とにかくくどい、実にくどい映画。(理由は後述)

第二次大戦中、ナチのスーパー暗号「エニグマ」の解読に取り組んだ天才数学者、アラン・チューリングの物語。昔から暗号解読の話は好きなので、実は天才数学者の「秘密」も既に知った上での鑑賞となった。

さて、戦争モノの読み物としては面白いのに、なかなか映画にならないのが「爆弾処理」と「暗号解読」だと思う。設定の緻密さと敵との知恵比べがなかなか映像にはしにくいんだろうな。

この映画も残念ながら、エニグマのシステムそのものについては触れられず、なんとなく「すごいシステム」で片付けられているのが残念。

ストーリーはチューリングの少年時代、第二次大戦中、戦後と3つのパートに別れて展開し、そこで暗号解読と天才数学者の秘密とその謎解きを同時に語ろうとするのだが、ちょっとそこに無理があった。情報量の多い話を多面的に語ろうとするから、ひとつひとつのセリフが説明調でクドイ。特にラストの解説文など長過ぎる。

このくどさにカンバーバッチがあの顔とエキセントリックなキャラクターで拍車をかける。疲れるなあ・・・。

映画後半で暗号解読に成功、それから情報の扱いを巡る駆け引きだの二重スパイ疑惑だのが始まり、その辺に「さすがイギリス。」とワクワクさせられるだが、そこから先にはあまり踏み込まないのも残念。それでなくてもいっぱいいっぱいのストーリーなので、その扱いは正解だったのかも。

一方、ディテールはすごく細かい。かなりリサーチしたことが画面中からにじみ出ている。この映画の見どころといってもいい。アカデミー賞美術賞ノミネートも納得。
特に初期のコンピューターであるボンブの歯車がカチカチと動き出すシーンやエニグマのスクランブラーを合わせるシーンなんて鳥肌もの。(エニグマは多分、本物。)隅っこに出ている当時のイギリス軍のトラックもええ感じ。
惜しむらくは予算の関係か、そのスケールの小ささ。ボンブもエニグマも暗号解読スタッフも映画の何十倍もあったらしいし、実際、半分手作業で暗号解読していたのだから、その人海戦術のスケール感は欲しかったところ。さも6人で全て解読できたかのような表現は、ある意味、名もなき先人に対して失礼だ。
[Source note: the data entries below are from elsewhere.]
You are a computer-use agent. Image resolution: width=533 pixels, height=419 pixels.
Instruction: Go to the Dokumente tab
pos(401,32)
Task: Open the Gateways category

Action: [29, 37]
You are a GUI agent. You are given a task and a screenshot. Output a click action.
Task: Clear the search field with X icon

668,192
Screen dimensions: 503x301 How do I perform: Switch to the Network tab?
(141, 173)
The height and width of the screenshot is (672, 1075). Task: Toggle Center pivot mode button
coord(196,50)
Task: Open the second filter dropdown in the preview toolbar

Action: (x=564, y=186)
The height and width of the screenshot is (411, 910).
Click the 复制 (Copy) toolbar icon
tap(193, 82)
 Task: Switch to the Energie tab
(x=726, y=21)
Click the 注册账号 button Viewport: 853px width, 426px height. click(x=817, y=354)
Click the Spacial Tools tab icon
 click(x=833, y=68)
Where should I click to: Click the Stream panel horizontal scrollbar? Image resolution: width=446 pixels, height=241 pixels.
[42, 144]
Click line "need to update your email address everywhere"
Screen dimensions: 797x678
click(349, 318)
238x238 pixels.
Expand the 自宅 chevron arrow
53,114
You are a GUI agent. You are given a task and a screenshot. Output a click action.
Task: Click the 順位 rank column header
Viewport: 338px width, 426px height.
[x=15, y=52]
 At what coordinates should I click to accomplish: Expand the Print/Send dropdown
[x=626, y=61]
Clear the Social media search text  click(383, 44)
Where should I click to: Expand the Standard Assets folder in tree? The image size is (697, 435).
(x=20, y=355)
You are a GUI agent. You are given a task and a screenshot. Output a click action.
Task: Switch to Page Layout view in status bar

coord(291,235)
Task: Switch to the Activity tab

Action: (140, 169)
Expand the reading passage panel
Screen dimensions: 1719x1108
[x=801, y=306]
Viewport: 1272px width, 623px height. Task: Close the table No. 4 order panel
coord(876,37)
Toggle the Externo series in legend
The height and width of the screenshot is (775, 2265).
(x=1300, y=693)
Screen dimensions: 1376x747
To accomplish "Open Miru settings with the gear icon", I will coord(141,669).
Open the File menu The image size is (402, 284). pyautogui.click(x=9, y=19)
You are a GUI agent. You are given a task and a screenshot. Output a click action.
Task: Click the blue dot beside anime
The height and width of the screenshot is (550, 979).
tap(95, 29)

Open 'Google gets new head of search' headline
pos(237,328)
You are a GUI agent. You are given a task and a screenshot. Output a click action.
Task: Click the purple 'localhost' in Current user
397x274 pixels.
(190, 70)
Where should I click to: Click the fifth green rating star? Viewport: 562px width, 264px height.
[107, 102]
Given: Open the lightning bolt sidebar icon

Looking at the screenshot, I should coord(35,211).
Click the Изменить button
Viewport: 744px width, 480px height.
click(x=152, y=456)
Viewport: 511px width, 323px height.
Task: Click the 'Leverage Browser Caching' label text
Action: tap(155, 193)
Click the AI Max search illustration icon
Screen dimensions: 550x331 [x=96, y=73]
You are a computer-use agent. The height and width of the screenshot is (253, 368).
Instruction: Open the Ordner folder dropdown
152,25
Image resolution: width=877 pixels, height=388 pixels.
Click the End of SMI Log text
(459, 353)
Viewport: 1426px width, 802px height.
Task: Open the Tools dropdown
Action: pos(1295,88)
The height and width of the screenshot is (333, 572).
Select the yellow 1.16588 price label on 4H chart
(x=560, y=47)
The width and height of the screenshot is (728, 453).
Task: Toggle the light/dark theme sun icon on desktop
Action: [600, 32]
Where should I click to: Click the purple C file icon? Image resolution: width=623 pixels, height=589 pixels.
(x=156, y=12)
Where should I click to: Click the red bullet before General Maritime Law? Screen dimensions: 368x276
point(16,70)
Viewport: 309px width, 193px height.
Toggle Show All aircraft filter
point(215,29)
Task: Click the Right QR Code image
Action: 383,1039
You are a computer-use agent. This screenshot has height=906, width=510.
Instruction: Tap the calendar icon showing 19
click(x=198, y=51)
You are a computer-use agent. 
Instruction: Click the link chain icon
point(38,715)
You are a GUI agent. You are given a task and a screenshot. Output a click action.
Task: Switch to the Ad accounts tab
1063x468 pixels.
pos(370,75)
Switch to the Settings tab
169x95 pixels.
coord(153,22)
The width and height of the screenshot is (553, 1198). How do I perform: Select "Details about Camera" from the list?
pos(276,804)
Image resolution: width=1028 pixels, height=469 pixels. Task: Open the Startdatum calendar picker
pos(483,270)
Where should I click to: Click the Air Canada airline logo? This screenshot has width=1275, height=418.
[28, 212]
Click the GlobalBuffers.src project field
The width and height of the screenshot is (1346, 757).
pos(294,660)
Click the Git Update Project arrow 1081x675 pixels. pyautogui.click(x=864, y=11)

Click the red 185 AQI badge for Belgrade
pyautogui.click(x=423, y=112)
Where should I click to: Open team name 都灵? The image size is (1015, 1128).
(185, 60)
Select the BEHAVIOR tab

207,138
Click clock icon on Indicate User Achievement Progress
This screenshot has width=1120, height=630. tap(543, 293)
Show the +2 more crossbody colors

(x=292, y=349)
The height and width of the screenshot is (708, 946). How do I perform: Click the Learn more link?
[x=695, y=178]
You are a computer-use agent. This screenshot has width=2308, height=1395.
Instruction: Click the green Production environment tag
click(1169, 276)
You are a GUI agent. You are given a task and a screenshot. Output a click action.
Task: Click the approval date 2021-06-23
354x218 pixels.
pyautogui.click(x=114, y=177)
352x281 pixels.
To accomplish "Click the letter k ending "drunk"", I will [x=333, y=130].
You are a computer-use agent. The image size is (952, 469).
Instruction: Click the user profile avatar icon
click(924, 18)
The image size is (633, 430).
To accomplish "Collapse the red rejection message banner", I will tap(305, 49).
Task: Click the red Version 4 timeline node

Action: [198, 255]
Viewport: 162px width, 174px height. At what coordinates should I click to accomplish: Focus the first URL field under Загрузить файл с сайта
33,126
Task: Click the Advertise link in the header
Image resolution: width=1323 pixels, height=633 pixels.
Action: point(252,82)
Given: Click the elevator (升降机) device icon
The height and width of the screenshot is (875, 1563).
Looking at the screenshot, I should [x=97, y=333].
キャスティング的にはキーラ・ナイトレイもいいのだが、やはり当代きってダブルのスーツとケースオフィサー役が似合うマーク・ストロングがすこぶるいい。独特の低い声で作戦を仕切るあたり、上から目線の嫌らしさがよく出ている。
あとはチャールズ・ダンス。「ラストアクションヒーロー」の殺し屋ベネディクトが最高に良かったですなあ。
あの頃から老けていたが、さすがにもう爺ちゃん。(で、中佐役って出世に見放された?)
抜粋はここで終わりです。